The treatment approach for pericarditis varies based on the underlying cause and the severity of symptoms. Mild pericarditis can improve without treatment.
- Medications can relieve swelling and inflammation.
- Pain relievers, including ibuprofen or aspirin
- Colchicine can decrease inflammation. It is effective for acute or incessant pericarditis. However, always consult with your doctor before taking colchicine, as it can interact with other drugs. People with liver or kidney disease should not take colchicine.
- Corticosteroids may be necessary if your symptoms recur or do not improve with other drugs.
- Antibiotics may be prescribed for pericarditis caused by a bacterial infection. Drainage of pericardial sac fluid may also be necessary.
- Surgeries or other procedures
- Pericardiocentesis
- Pericardiectomy involves the surgical removal of the entire pericardium before it becomes permanently rigid from constrictive pericarditis.
How long does it take for recovery after treatments?
Medications should improve your symptoms within one or two weeks. Postoperative recovery can take weeks or months. While recovering, refrain from engaging in strenuous physical activities or sports as they can trigger pericarditis symptoms.
How can you prevent pericarditis?
- Practice good hygiene by maintaining regular hand-washing habits, which can prevent the spread of infectious agents.
- Avoid people with viral or flu-like illnesses.
- Get the recommended vaccines, such as COVID-19, rubella, and influenza, which can prevent diseases causing myocarditis. While rare, the COVID-19 vaccine may lead to myocarditis, particularly among males aged 12 through 17. You can discuss the advantages and potential risks before vaccination with your doctor.
What should you do before seeing your doctor?
- Write down your symptoms and medications and dietary supplements you are taking.
- Write down questions you would like to ask your doctor, such as
- What causes pericarditis?
- Do I need to undergo additional tests?
- What treatment options do you recommend? Are there any side effects?
- When will my symptoms improve?
- What are the complications of pericarditis?

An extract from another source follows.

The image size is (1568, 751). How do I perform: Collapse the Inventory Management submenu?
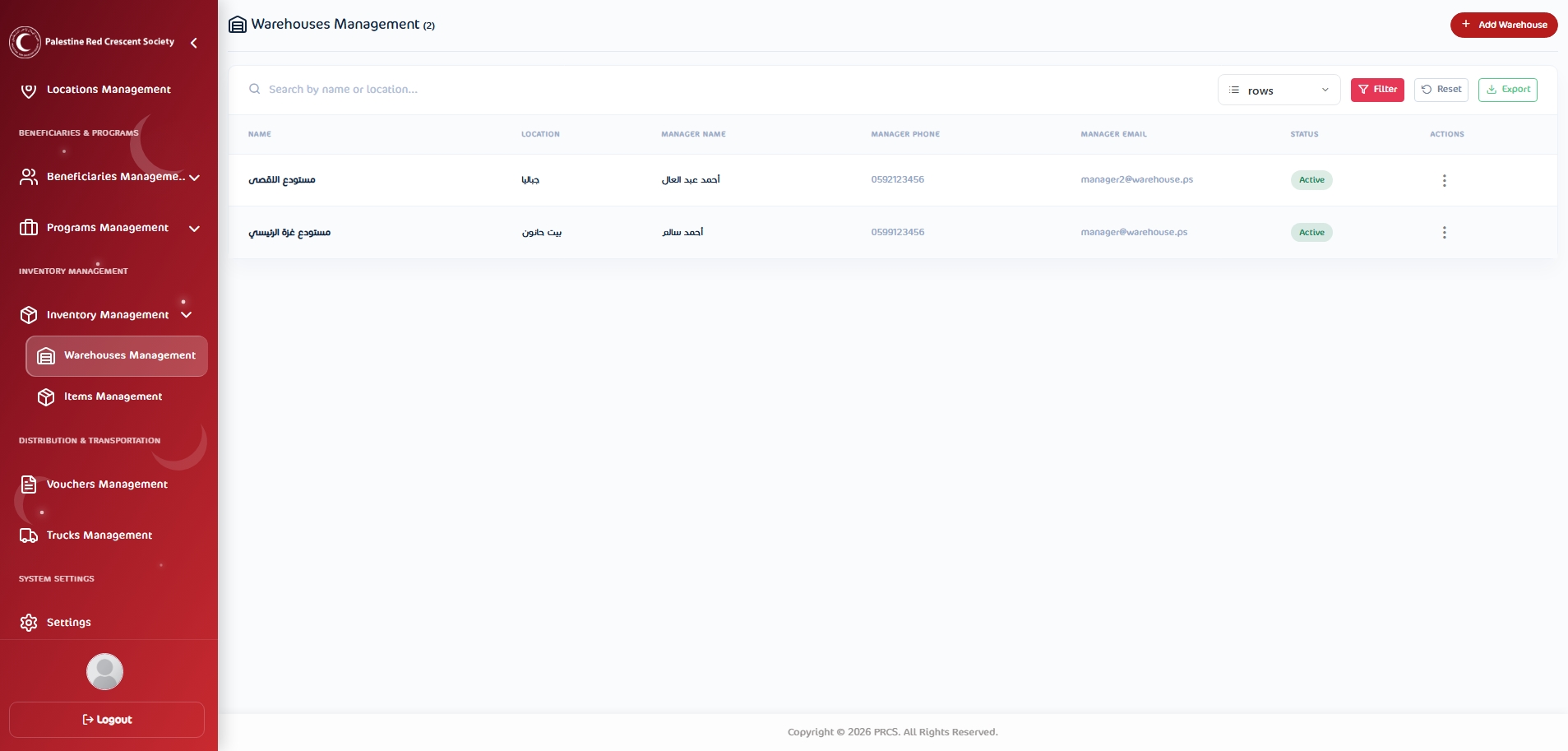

- Are there any exercise or diet restrictions I need to follow?
- Prepare answers for the questions that your doctor may ask, such as
- Where do you feel the pain? Is the pain severe?
- What are your symptoms? When did you first develop them?
- Do your symptoms come and go?
- Do you have shortness of breath?
- Does your symptoms improve when you change your position?
- Have you had a fever recently?
- Do you have a family history of pericarditis?
- Do you smoke?
- Have you lost weight with no known causes?
A note from MedPark’s doctors
Prompt treatment for pericarditis typically leads to a complete recovery. Strictly following your treatment regimen can reduce the likelihood of recurrence. It is crucial to continue taking prescribed medications and attend all follow-up appointments.